» **YANG DIKERJAKAN**: Lanjutkan teks tentang bantahan para sahabat dan ulama salaf terhadap ahli bid’ah, dimulai sesudah kalimat terakhirnya.

» **KUTIPAN TEKS**:
====================
Sebelumnya, usaha untuk membantah dan memerangi ahli bid’ah juga telah dilakukan oleh para sahabat.
Sayyidina Ali –radhiyallahu ‘anhu- membantah golongan Khawarij dengan hujjah-hujjahnya.
Beliau juga membungkam salah seorang pengikut ad-Dahriyyah (golongan
yang mengingkari adanya pencipta alam ini). Dengan hujjahnya
pula, beliau mengalahkan empat puluh orang Yahudi yang meyakini bahwa Allah
adalah jism (benda). Beliau juga
membantah orang-orang Mu’tazilah. Ibnu Abbas –radhiyallahu ‘anhu- juga
berhasil membantah golongan Khawarij dengan hujjah-hujjahnya.
Ibnu Abbas, al Hasan ibn ‘Ali, ‘Abdullah ibn ‘Umar -radhiyallahu ‘anhum- juga telah
membantah kaum Mu’tazilah. Dari kalangan Tabi’in; al Imam al Hasan al Bishri,
al Imam al Hasan ibn Muhammad Ibn al Hanafiyyah cucu sayyidina ‘Ali, dan
khalifah ‘Umar ibn Abd al 'Aziz -radhiyallahu ‘anhum- juga telah
membantah kaum Mu’tazilah. Dan masih
banyak lagi ulama-ulama salaf lainnya, terutama al Imam asy-Syafi’i -radhiyallahu-,
beliau sangat mumpuni dalam ilmu aqidah, demikian pula al Imam Abu Hanifah,
al Imam Malik dan al Imam Ahmad -radhiyallahu ‘anhum- sebagaimana dituturkan oleh al Imam Abu
Manshur al Baghdadi (W 429 H) dalam Ushul ad-Din, al Hafizh Abu al Qasim ibn ‘Asakir (W 571 H)
dalam Tabyin Kadzib al Muftari, al Imam az-Zarkasyi (W 794 H) dalam Tasynif
al Masami’ dan al 'Allaamah al Bayadli (W 1098 H)
dalam Isyarat al Maram dan
lain-lain.
====================
» **DATA YANG DIBERIKAN**:
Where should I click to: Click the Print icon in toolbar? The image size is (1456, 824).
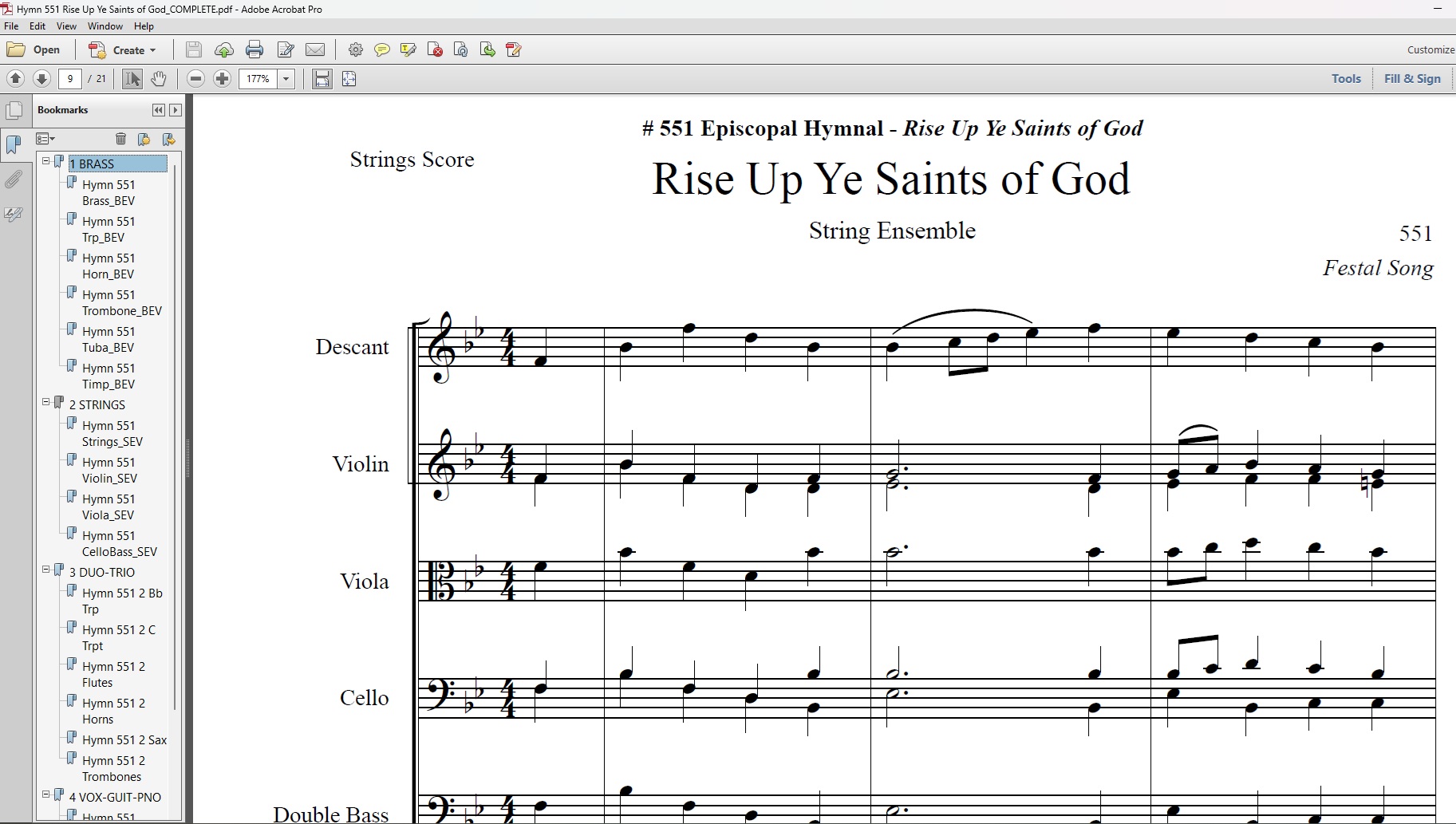click(255, 50)
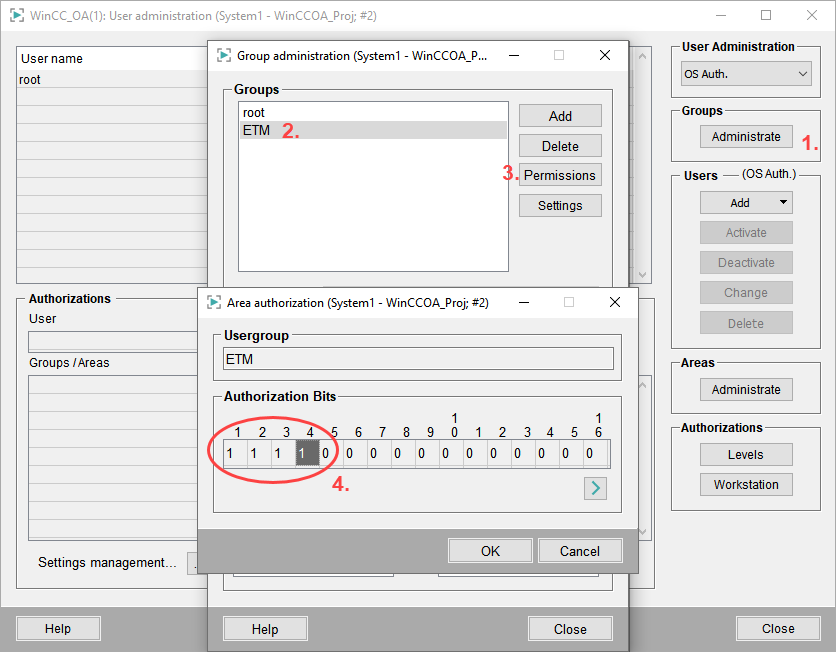Click Administrate under Areas
Viewport: 836px width, 652px height.
point(746,390)
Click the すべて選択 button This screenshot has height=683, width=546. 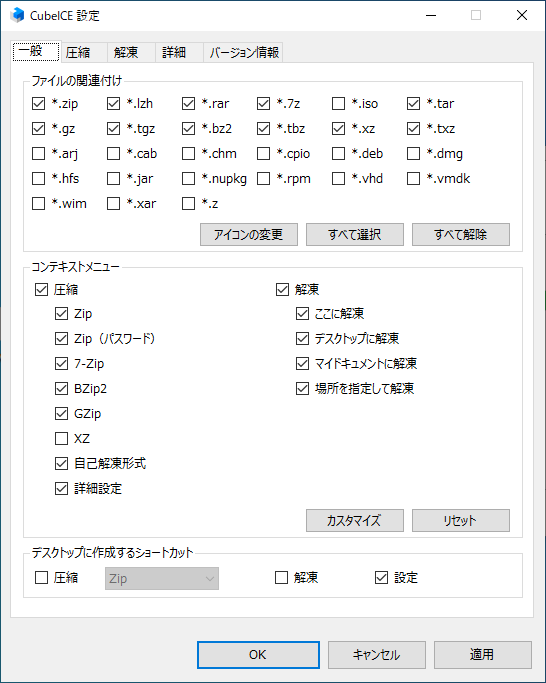[x=355, y=235]
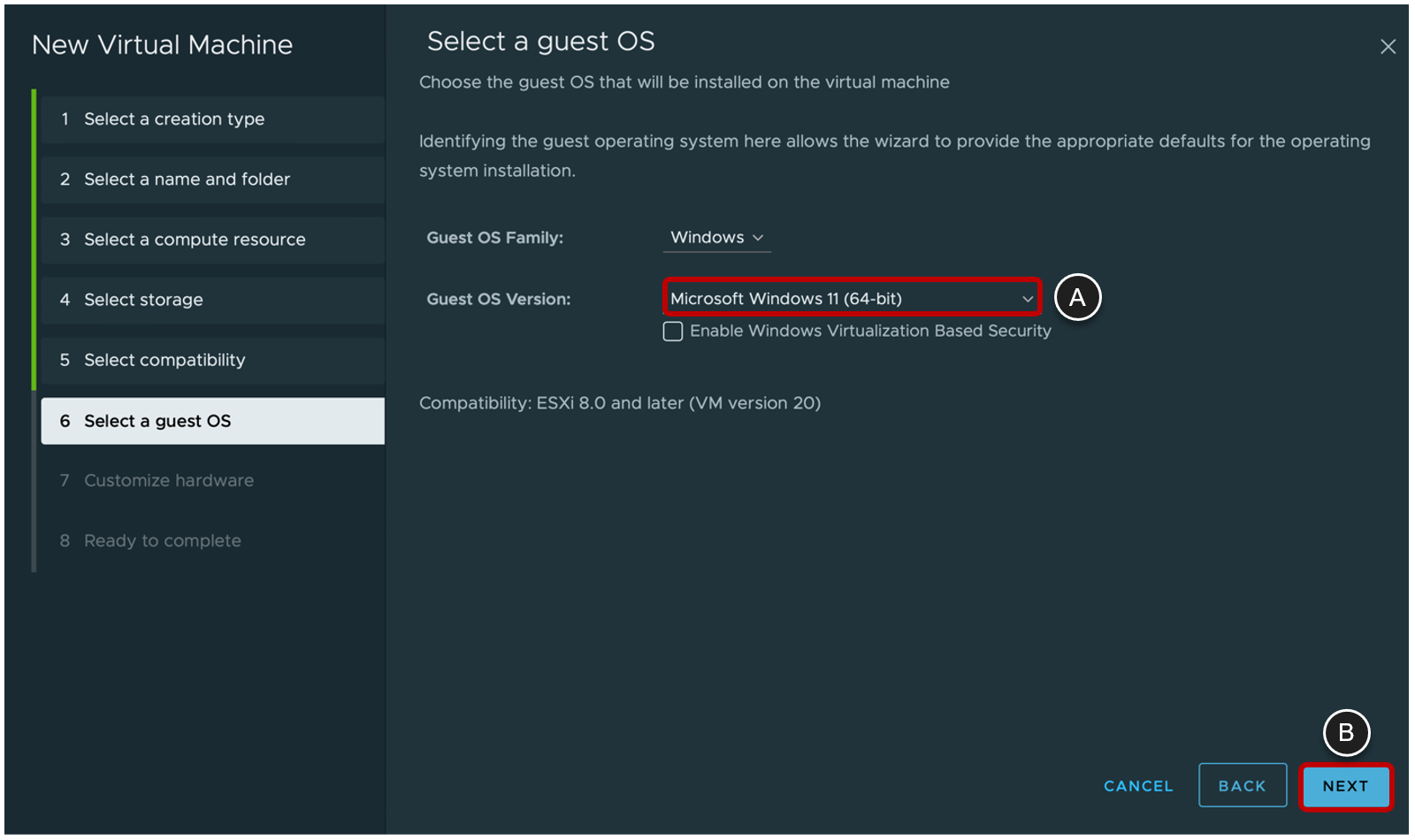Screen dimensions: 1415x840
Task: Enable Windows Virtualization Based Security
Action: pos(673,331)
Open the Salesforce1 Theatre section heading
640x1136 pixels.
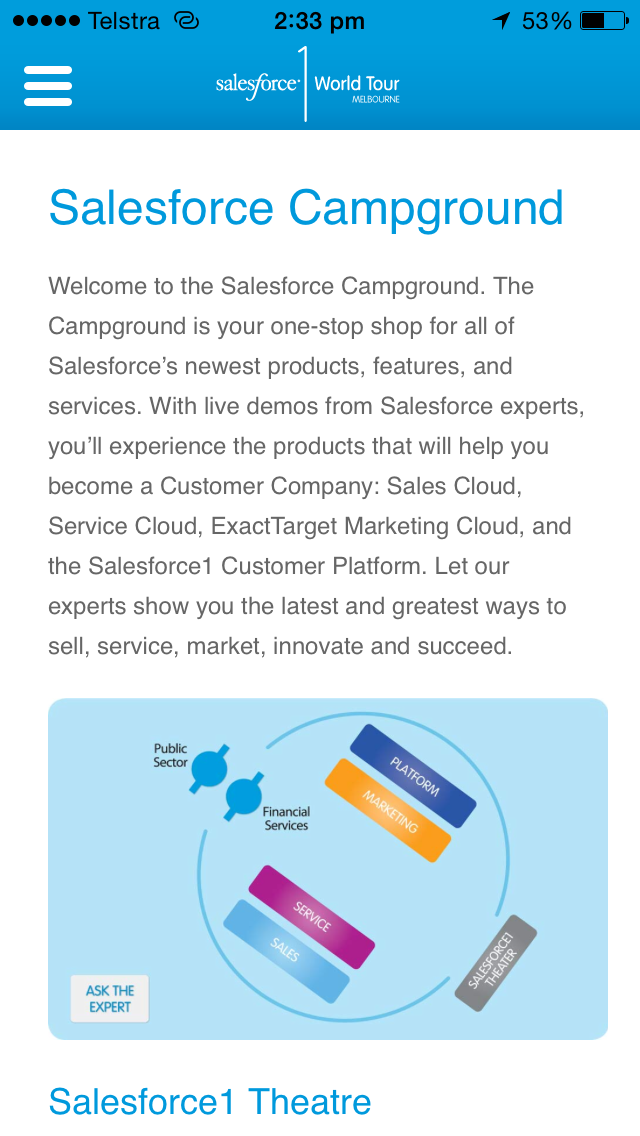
====================
» **HASIL LATIHAN**:
Telah banyak para ulama yang menulis kitab-kitab khusus mengenai penjelasan
aqidah Ahlussunnah Wal Jama’ah seperti Risalah al 'Aqidah
ath-Thahawiyyah karya al Imam as-Salafi Abu Ja’far ath-Thahawi (W
321 H), kitab al ‘Aqidah an-Nasafiyyah karangan al Imam ‘Umar an-Nasafi
(W 537 H), al ‘Aqidah al Mursyidah karangan al Imam Fakhr ad-Din ibn
‘Asakir (W 630 H), al 'Aqidah ash-Shalahiyyah yang ditulis oleh al Imam
Muhammad ibn Hibatillah al Makki (W 599 H); beliau menamakannya Hadaiq
al Fushul wa Jawahir al Ushul, kemudian menghadiahkan karyanya ini kepada
sulthan Shalahuddin al Ayyubi (W 589 H) -radhiyallahu
‘anhu-, beliau sangat tertarik dengan buku tersebut sehingga memerintahkan
untuk diajarkan sampai kepada anak-anak kecil di madrasah-madrasah, sehingga
buku tersebut kemudian dikenal dengan sebutan al 'Aqidah ash-Shalahiyyah.
Sulthan Shalahuddin
adalah seorang ‘alim yang
bermadzhab Syafi’i, mempunyai perhatian khusus dalam menyebarkan al 'Aqidah
as-Sunniyyah. Beliau memerintahkan para muadzdzin untuk
mengumandangkan al 'Aqidah as-Sunniyyah di waktu tashbih (sebelum
adzan Shubuh) pada setiap malam di Mesir, seluruh negara Syam (Syiria,
Yordania, Palestina dan Lebanon), Mekkah dan Madinah, sebagaimana dikemukakan oleh
al Hafizh as-Suyuthi (W 911 H) dalam al Wasa-il ila Musamarah al
Awa-il dan lainnya.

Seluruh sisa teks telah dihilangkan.